- [Dataset extract]
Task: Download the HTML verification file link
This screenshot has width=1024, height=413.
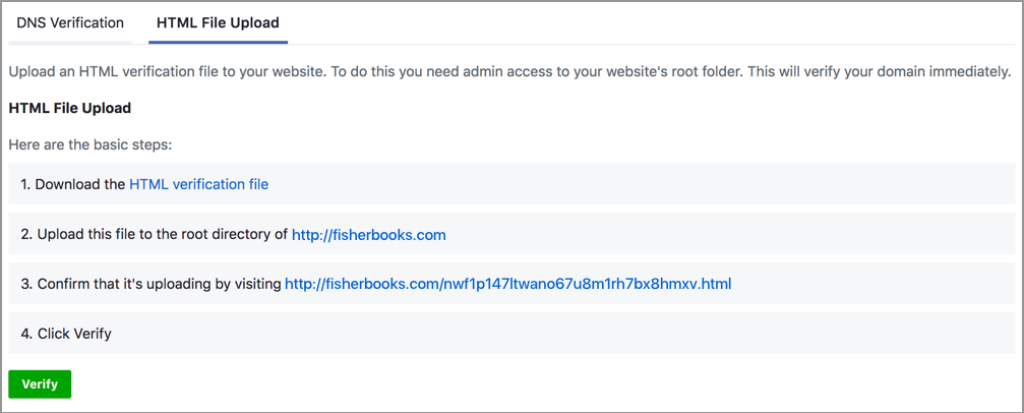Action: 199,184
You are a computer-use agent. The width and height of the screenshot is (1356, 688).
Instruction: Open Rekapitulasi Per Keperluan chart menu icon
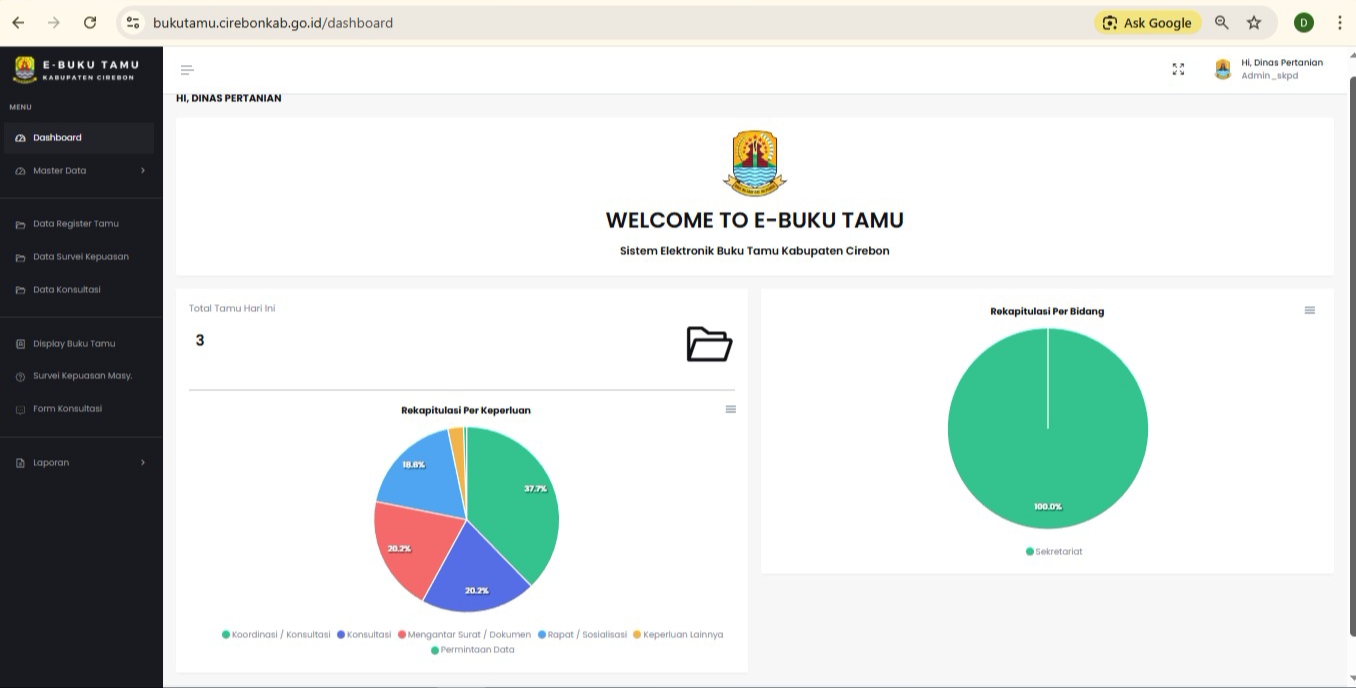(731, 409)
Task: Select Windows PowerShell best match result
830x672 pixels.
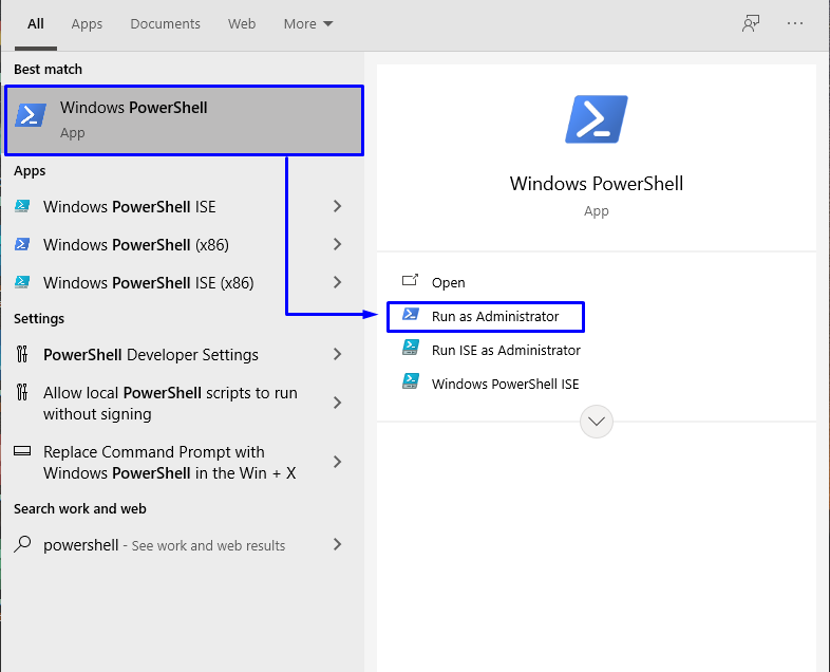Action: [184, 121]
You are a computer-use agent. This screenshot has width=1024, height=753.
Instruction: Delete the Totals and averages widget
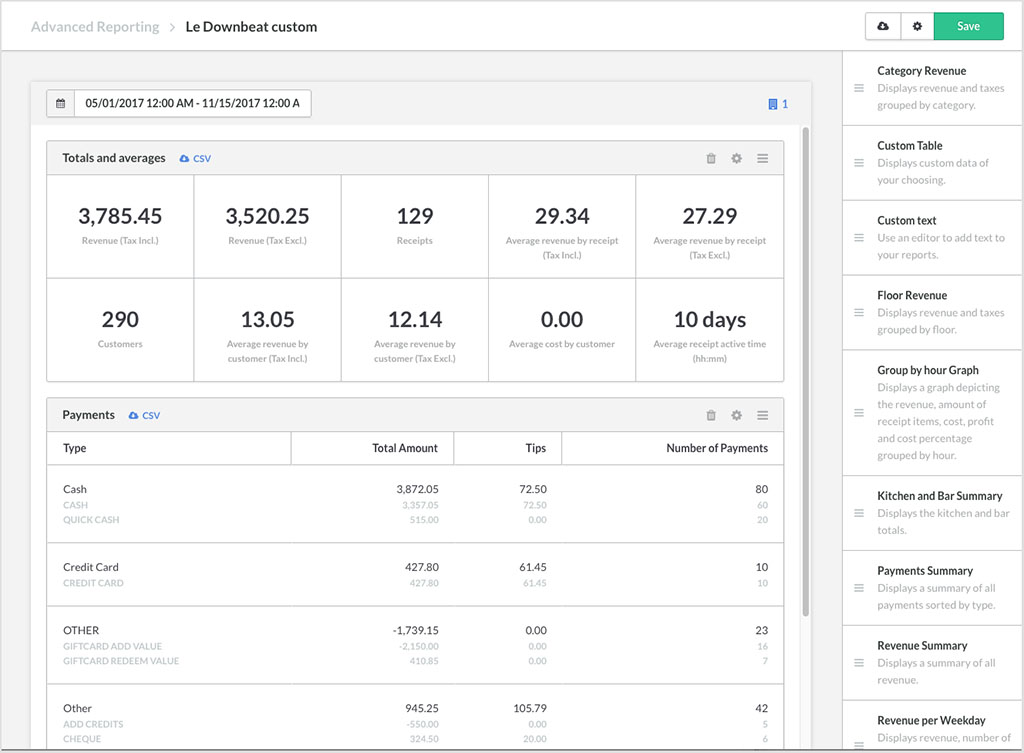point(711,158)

---

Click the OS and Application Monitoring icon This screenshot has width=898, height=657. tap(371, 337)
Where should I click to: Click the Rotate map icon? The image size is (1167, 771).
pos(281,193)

- [Problem details] Once you have checked every line of the material above, return the ones that hold the string "Task".

- [Expected answer]
Task: Download the HTML verification file link
Task: Select Windows PowerShell best match result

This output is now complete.